TEXT: SASCHA WESTPHAL
So recht weiß Brecht nicht, was er mit sich und seinem neuen Leben anfangen soll. Schließlich ist er nur als etwa ein Meter große Puppe, geführt von der Theatermacherin Suse Wächter, von den Toten zurückgekommen. Offiziell liegt er noch in seinem Grab; und die Rechte an seinen Stücken gehören weiterhin den Erben. Er ist ausgeschlossen, und das stimmt diese wunderbar lebensechte Puppe mit ihrem etwas spöttischen Blick, der alles distanziert kritisch beäugt, nostalgisch. Also lässt sich Brecht von einer seiner vier Musen aus dem legendären Band »Theaterarbeit«, der seine Zeit am Berliner Ensemble dokumentiert, vorlesen. Theaterarbeit ist auch das Stichwort für den von Wächter konzipierten und inszenierten Abend. Constanze Kümmel hat ein riesiges, mit Flachbildschirm-TV und allem Komfort ausgestattetes Bett auf die Vorderbühne gestellt. Hier kann die Brecht-Puppe mit ihren Musen, von denen eine unschwer als Mann zu erkennen ist, über das Theater damals und heute nachdenken. Wenn er schon keine Rechte mehr hat, kann er wenigstens seine Theorien in der Praxis überprüfen.

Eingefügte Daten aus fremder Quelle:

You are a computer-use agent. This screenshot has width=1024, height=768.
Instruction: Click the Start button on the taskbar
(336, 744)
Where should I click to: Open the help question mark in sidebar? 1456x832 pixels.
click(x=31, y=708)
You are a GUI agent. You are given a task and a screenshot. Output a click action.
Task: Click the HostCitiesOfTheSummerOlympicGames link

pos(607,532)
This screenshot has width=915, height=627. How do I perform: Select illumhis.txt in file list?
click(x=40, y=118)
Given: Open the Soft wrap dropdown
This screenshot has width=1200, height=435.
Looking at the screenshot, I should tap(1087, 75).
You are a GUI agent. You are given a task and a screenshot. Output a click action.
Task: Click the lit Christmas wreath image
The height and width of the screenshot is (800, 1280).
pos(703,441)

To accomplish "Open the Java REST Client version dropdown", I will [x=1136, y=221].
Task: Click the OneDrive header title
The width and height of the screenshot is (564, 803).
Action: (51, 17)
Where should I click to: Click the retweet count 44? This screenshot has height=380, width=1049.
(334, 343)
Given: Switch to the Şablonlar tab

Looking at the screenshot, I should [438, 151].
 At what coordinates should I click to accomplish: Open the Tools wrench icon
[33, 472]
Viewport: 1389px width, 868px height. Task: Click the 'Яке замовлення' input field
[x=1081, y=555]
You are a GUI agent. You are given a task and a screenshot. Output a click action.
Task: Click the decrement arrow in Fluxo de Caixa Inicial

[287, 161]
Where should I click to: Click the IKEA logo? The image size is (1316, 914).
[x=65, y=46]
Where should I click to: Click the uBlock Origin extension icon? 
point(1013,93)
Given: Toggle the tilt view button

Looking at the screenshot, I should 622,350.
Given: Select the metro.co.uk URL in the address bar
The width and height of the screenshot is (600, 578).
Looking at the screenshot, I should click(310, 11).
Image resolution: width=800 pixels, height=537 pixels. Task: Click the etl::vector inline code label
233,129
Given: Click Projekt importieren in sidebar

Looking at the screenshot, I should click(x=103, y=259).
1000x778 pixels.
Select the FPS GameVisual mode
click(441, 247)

Wie aus der Pistole geschossen referieren Susanne Burkhard, Angela Falkenhan, Torsten Bauer und die Puppenspielerin Tine Hagemann Brechts Ideen zum Verfremdungseffekt. In der Theorie sind sie wahre Musterschüler. Doch in der Realität erweist sich Brechts neues, spielfreudiges Oberhausener Ensemble als erstaunlich widerspenstig. Ständig verweigert das Quartett der Dichter-Puppe, nach deren Anweisungen es tanzt oder zumindest denken soll, den Gehorsam. Das gehört zur Aufführung dazu, die mit dem Theater wie mit Puppen, mit der Pop-Kultur wie mit dem Nachlass von BB umspringt. Ihren Höhepunkt erreicht die selbst wieder zum V-Effekt werdende Kritik am Verfremdungseffekt, wenn dem Darsteller Torsten Bauer der Kragen platzt und er in einer sich hysterisch überschlagenden Tirade mit allem und jedem im heutigen Theater abrechnet.